Coronectomy is a technique whereby the crown of the tooth and the coronal portion of the roots are removed, but the apical portion of the roots is retained. It also goes by the names of partial root retention, vital root retention, and partial odontectomy. It may be indicated when the apical portion of the roots of the tooth is in contact with vital structures and their removal might damage these structures. The most frequent example is the roots of the lower third molars and their relationship to the inferior alveolar nerve.
Traditionally, the relationship of the roots of a lower third molar to the inferior alveolar nerve has been judged from a Panorex radiograph, and criteria have been introduced to aid this evaluation. More recently, however, the advent of cone beam computed tomography (CBCT) scanning technology has enabled more information to be gathered on the exact relationship in three dimensions. It is considered that when the results of the cone beam CT scan might alter the treatment provided that it should be offered to a patient.
Although there are variations in the technique of coronectomy, certain common principles apply.
The tooth involved should not be mobile.
There should be no decay or infection involving the roots of the teeth.
The tooth should be vital or adequately endodontically treated.
The crown and the coronal portion of the roots should be removed until they are 2 to 3 mm below the surrounding crestal bone. Animal studies have shown that if this rule is followed bone will grow over the retained roots.
No treatment of the exposed pulp is required.
The retained portion of the root should not be mobilized during the coronectomy procedure.
Patients are normally placed on prophylactic antibiotics so that antibiotics are present in the pulp chamber as the tooth is sectioned. However, there are only a small number of papers describing the results of coronectomy, and not all of them used antibiotics.
In the technique, a buccal incision is made over the external oblique ridge of the mandible as in a conventional third molar approach (shown in Fig. 15-1 ). Buccal and lingual flaps are then raised and a lingual retractor is placed. The latter is done because the crown of the tooth must be fully sectioned and mobile before removal, and, if a retractor is not used, there is a risk of perforating the lingual plate and possibly damaging the lingual nerve.
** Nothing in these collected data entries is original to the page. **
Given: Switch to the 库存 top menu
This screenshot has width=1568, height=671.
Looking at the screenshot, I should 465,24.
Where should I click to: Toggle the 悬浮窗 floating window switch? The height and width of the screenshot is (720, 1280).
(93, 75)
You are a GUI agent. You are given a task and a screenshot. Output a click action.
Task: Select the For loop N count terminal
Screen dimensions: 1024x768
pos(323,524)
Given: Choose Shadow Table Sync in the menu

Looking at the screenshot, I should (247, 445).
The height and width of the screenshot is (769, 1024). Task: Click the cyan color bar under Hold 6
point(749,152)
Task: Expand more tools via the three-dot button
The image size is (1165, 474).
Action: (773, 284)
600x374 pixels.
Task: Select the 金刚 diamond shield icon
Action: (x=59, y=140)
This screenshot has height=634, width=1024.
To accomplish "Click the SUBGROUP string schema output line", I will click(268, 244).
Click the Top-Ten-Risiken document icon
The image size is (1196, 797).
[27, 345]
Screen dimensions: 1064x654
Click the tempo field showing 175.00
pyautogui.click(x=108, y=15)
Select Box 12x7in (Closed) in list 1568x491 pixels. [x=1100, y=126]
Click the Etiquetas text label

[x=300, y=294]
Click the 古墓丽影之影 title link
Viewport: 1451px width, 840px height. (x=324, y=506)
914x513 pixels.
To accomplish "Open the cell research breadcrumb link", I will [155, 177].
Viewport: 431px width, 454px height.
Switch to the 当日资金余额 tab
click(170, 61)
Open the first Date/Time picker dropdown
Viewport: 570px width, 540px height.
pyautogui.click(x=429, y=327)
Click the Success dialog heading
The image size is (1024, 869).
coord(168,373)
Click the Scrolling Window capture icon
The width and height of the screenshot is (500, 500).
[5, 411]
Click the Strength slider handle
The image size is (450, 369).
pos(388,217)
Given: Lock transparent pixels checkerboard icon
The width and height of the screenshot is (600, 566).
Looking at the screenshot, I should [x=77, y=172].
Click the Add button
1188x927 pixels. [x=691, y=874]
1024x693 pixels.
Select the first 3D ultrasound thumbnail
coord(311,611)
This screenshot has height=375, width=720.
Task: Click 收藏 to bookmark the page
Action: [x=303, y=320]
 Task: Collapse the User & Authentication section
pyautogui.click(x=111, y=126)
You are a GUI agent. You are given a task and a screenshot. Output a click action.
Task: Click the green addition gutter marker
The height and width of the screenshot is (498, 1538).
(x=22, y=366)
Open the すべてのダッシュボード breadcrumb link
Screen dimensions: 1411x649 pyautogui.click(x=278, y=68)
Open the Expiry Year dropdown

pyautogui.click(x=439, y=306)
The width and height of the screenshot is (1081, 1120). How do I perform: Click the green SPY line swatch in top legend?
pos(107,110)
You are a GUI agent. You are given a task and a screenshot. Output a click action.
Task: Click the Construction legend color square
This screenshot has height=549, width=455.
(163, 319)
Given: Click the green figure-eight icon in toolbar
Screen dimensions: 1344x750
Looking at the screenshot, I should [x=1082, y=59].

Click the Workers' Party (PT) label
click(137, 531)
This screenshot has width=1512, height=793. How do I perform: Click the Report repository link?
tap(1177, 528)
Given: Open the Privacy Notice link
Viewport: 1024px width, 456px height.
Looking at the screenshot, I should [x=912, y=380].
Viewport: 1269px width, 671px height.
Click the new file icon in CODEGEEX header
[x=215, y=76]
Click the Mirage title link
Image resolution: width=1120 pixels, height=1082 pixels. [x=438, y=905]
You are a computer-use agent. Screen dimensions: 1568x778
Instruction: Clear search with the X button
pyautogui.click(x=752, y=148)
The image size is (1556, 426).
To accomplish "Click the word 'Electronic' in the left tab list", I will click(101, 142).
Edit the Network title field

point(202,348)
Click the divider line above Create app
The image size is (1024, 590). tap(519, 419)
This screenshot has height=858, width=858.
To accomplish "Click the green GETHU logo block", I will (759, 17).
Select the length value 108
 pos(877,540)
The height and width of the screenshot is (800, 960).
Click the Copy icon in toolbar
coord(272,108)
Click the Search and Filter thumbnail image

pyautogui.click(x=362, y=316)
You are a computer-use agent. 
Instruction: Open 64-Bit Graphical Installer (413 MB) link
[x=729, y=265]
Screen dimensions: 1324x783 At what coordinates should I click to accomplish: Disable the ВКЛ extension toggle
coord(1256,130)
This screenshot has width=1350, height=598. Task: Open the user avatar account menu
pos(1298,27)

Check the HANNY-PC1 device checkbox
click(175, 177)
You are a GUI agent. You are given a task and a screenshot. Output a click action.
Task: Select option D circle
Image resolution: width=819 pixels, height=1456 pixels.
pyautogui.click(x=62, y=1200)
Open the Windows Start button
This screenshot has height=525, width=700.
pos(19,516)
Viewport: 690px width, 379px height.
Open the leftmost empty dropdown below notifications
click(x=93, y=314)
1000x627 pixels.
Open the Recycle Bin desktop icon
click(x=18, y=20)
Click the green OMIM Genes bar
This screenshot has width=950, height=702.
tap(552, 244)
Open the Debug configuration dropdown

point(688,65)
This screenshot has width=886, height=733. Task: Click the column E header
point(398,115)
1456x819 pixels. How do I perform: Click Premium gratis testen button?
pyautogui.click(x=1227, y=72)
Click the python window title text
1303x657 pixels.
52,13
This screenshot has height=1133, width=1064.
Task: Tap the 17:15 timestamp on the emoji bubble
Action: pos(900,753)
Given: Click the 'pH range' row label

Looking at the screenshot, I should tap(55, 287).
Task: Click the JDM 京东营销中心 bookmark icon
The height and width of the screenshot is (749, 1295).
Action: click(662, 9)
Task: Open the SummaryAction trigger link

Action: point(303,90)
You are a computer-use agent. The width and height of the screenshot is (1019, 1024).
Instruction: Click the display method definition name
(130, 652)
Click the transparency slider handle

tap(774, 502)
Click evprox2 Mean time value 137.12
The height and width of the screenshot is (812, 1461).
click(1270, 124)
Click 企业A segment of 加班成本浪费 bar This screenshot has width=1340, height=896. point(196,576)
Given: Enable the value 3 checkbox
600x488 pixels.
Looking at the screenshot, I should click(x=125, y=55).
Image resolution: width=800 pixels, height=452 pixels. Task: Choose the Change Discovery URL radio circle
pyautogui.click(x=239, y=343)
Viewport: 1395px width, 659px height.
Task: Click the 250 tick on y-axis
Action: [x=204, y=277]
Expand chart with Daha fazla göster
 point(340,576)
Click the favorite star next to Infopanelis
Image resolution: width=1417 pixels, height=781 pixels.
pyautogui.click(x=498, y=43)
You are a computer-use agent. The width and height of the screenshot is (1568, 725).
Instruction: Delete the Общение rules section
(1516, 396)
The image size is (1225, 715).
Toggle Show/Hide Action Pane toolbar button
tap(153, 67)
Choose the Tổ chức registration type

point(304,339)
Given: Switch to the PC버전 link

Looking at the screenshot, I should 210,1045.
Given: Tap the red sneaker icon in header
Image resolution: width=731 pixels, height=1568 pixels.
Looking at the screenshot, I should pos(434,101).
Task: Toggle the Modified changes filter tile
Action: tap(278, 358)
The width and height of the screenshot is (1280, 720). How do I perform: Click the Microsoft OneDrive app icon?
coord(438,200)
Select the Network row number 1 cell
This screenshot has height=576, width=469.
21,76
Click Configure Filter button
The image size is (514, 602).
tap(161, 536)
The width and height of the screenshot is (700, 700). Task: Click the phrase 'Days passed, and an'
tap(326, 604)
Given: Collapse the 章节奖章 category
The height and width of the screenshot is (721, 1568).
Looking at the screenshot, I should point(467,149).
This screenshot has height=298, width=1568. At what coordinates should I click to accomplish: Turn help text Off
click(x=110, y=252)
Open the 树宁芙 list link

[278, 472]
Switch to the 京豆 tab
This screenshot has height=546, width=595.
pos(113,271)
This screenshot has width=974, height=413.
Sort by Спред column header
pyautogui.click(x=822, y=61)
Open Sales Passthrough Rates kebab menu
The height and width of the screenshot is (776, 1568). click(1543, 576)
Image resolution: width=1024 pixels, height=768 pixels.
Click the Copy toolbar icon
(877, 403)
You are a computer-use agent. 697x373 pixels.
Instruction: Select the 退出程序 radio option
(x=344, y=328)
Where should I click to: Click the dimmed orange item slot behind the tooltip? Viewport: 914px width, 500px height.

The lingual retractor should preferably be specifically designed with an appropriate shape and no sharp edges and with an adequate width to fully protect the lingual nerve.
Once the retractor is positioned, a fissure bur is used at an angle of 45 degrees to section the crown. After the crown has been removed, the fissure bur is used to remove a portion of the remaining roots on the buccal side so that they are below the alveolar crest ( Fig. 15-3 ). The exposed pulp is not treated in any way. Primary closure of the socket is felt to be necessary even if a periosteal release has to be performed. A watertight seal is obtained using vertical mattress sutures. A radiograph is normally taken to ensure that tooth and root removal is adequate. The radiograph also serves as a baseline for later radiographs to assess bone formation over the roots.